Мордовские леса странные, совершенно дикие: огромные деревья, трава выше меня ростом. Надо сказать, что, когда нас переселили в казарму за зоной, мы могли гулять по лесу. Все равно убегать без документов никто не стал бы, когда работает Комиссия по пересмотру дел. И я не могла вдоволь нарадоваться хождению по земле. Странно, и прибалтийки, и украинские крестьянки, хотя и жили среди природы, но не бегали по лесу так безумно, как я. Они почему-то боялись ходить в одиночку. Правда, я давно заметила, что и в русской деревне женщины никогда не ходят за ягодами по одной. А я не могла набегаться, хотя были у меня и всякие приключения. Один раз я, по-видимому, наступила на хвост то ли ядовитой змеи, то ли ужа. Хвост был покрыт листьями, которые доходили мне до щиколотки. Думаю, что змея испугалась не меньше меня, а я — до истерики, потому что под ногами вдруг зашевелилось нечто огромное. А однажды я шла-шла, и вдруг земля стала покачиваться. Я поняла, что зашла, куда не следовало. Очень осторожно, не поворачиваясь, стараясь ступать в свой след, задним ходом кое-как выбралась на твердую землю. Пройди я дальше по той трясине — меня не было бы уже очень скоро.

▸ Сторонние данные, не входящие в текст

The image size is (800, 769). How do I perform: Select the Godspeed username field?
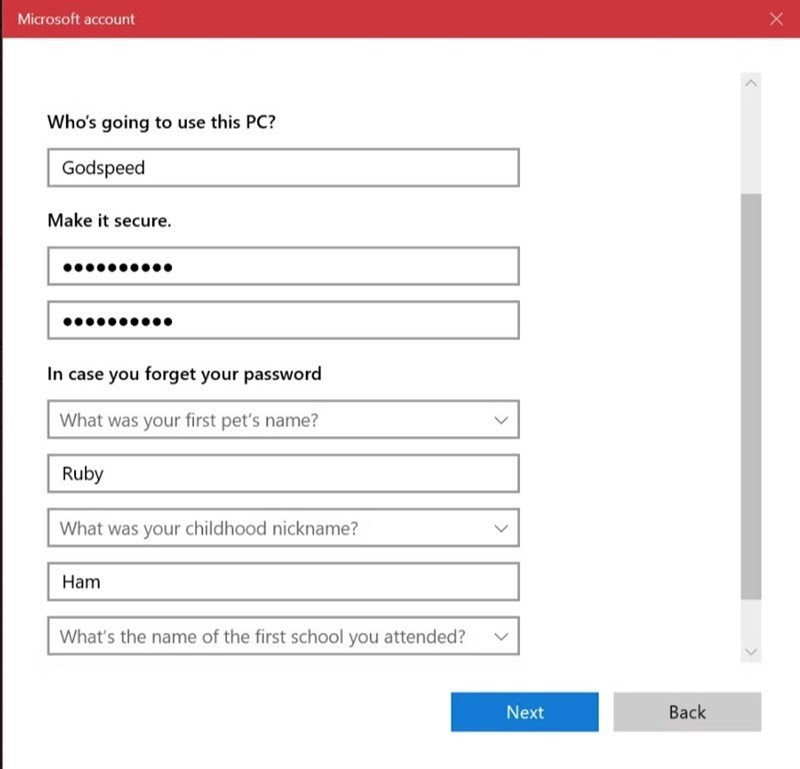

Было еще одно чудесное приключение. Я даже по вечерам не могла успокоиться, не могла набегаться по лесу, одна, в тишине. Как-то вечером выбежала из казармы, шла по дороге — и вдруг замерла в удивлении от запаха. Пахло земляникой, да так, что я даже не могла себе представить, что такое бывает. Конечно, я пошла туда на следующее утро. Боже мой, что же я увидела! Вся поляна была красная от земляники. Как бывает весной луг одуванчиков, летом — луг, покрытый ромашками, так большая-большая поляна была красной от земляники. Собрать ее всю было невозможно. Я присела, ела, ела, сбегала за банкой, собрала дополна. Не было даже заметно, что кто-то здесь побывал. Наверное, останься я там дальше, единственный, кого я могла бы встретить, — это медведь, тоже ходивший по землянику. Но мне это в голову не приходило.
И вот по такому лесу я пошла на 1-й лагпункт. Попрощалась с нашими старушками, с тем вольным инженером, который много хорошего для нас сделал. (Потом уже, когда ему удалось уволиться с работы, он прислал мне телеграмму, состоящую из двух слов: «Освободился. Владимир».) И пошла я тем же лесом обратно на 17-й лагпункт, с которого освобождалась. Лес огромный, совершенно безлюдный. Грибы растут на дороге. Гигантские деревья, и, хотя еще середина августа, верхушки уже золотистые. В тот год листья начали желтеть очень рано. Он очень красив, этот мордовский лес, только временами страшен. Может быть, потому что он весь переполнен страданием. Это не те Саровские леса, хоть и близко лежащие, где спасался преподобный Серафим. Я думаю, мы совсем не понимаем, что вообще происходит с землей, с деревьями, и какое взаимодействие существует между природой и человеком.
И вот я иду одна по этой лесной дороге, необыкновенно красивой, и вижу удивительные вещи — в редкой ярко-зеленой тонкой и высокой траве стоят громадные красные мухоморы. Эта поляна казалась заколдованной. Еще там были гигантские муравейники, метра полтора-два высотой. Вокруг муравейников росли свинушки, стоя шляпка к шляпке, как высокая крепостная стена вокруг муравьиного города.
Может показаться странным, что я не кинулась сразу на поезд, в Москву, к маме и папе, прорываться во Владимир к Даниилу. Вот и сейчас я задерживаюсь здесь, на этой дороге в лесу. А причина одна. Я иногда, смеясь, говорила, что в моей жизни было двенадцать верст свободы — только та дорога лесом. Мне и сейчас трудно уходить из этого леса, как трудно было покидать детство, трудно было отрываться от наших с Даниилом вечеров в Малом Левшинском. Просто потому, что я знаю, что будет потом.